The democrat party and those in it are really bad strategists. And they're really bad at messaging. They don't fight back against republican shenanigans, they don't know how to push policy, and they waste opportunities so often.
Biden could have packed the court, like trump did, with Democrats (because apparently the supreme court is a blatantly partisan institution now). But he won't.
I'm a democrat, but I'm always disappointed by democrat leaders and their decisions.
The supreme court has WAY too much power for only consisting of 9 individuals.
Millennials and Gen-Z are going to remember this on election day.
GOP can't coast on Gen-X and Boomers alone
this is the kind of US-centric topic I don't want to see on main. a tragic story, yes, but not relevant to the instance, lemmy, or the fediverse as a whole, sorry.
Finally. Thank God we have a same court to balance out the white house.
unsurprising, it was basically judged as setting a horrible precedent from the beginning.
go into debt? you pay your debt. full stop, end of discussion.
want to change that? get congress to change how laws work
"A horrible precedent of slightly more affordable education.

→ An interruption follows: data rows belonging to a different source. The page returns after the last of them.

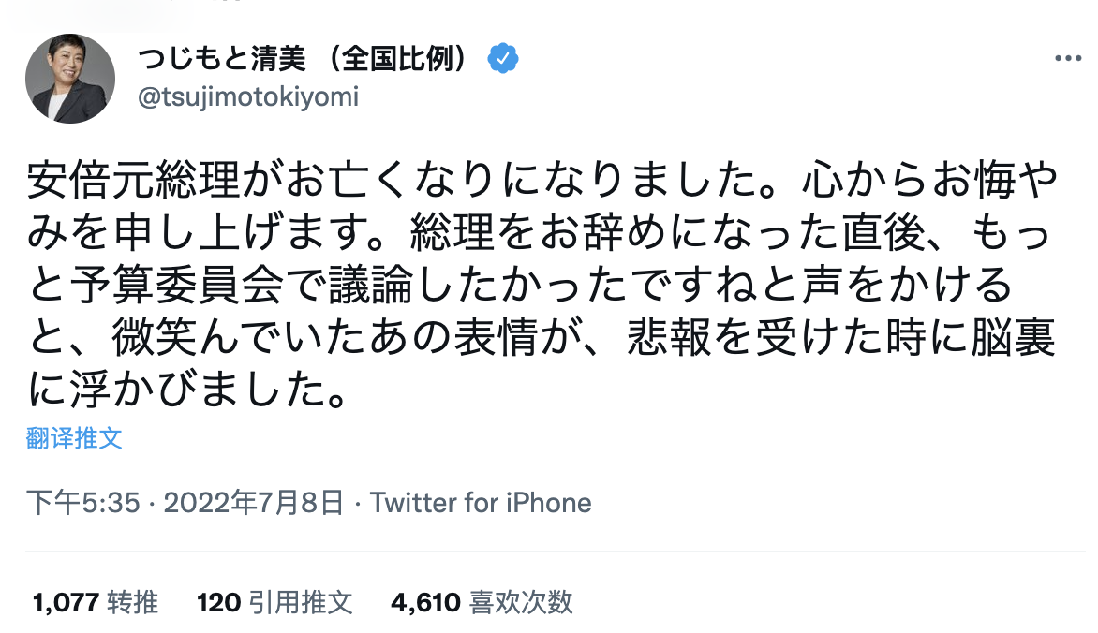Open the author's profile avatar photo

70,79
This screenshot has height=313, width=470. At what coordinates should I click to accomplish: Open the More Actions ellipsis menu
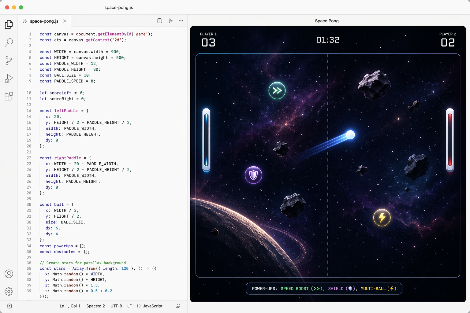point(181,21)
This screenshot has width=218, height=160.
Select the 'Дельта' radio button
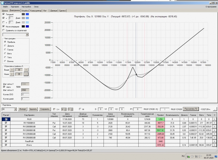coord(5,46)
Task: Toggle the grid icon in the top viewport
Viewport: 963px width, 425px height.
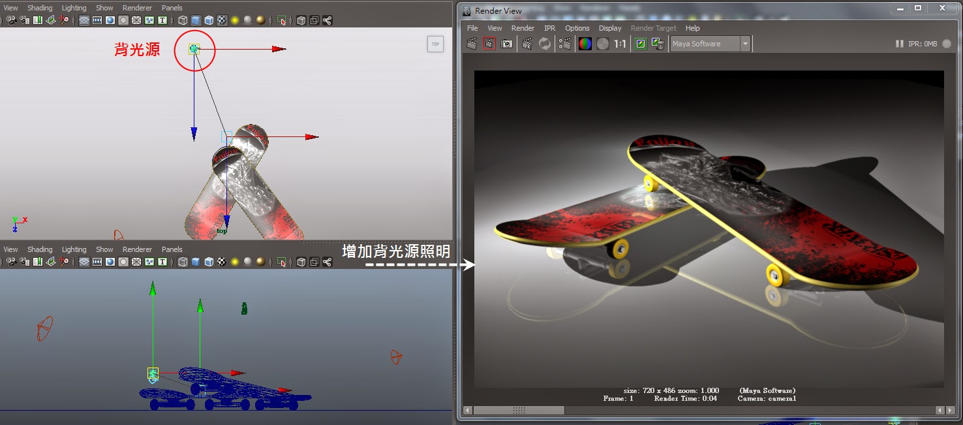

Born into indentured servitude? Work it off."
These are poor defenses of the current US debt system.
Cases of precedent affect legislation.
That’s the thing: Congress provided for waiving and modifying student debt in at least two laws. Biden based this action off the HEROES Act of 2003. There is also broad authority to do so in the Higher Education Act of 1965.
Not sure why the HEROES Act was used this time around, but Congress provided for debt forgiveness nonetheless.
Not sure what the “horrible precedent” is with acknowledging that.
Agree and disagree. They put the cart before the horse on this one for sure. If we solve the problem of unaffordable education, then we can talk about forgiving the student loans of people who didn't get to benefit from the new system
Just forgiving the student loans of a seemingly random block of people makes no sense. The next generation and more importly the universities will expect us to do the same thing later. Guess what that means?
Schools will raise their prices even more and kids will take on even more debt. We can't just slap a bandaid on this and pat ourselves on the back
You mean like by passing a law to allow the Secretary of Education to cancel loans?
Why just student loans? Why not all loans?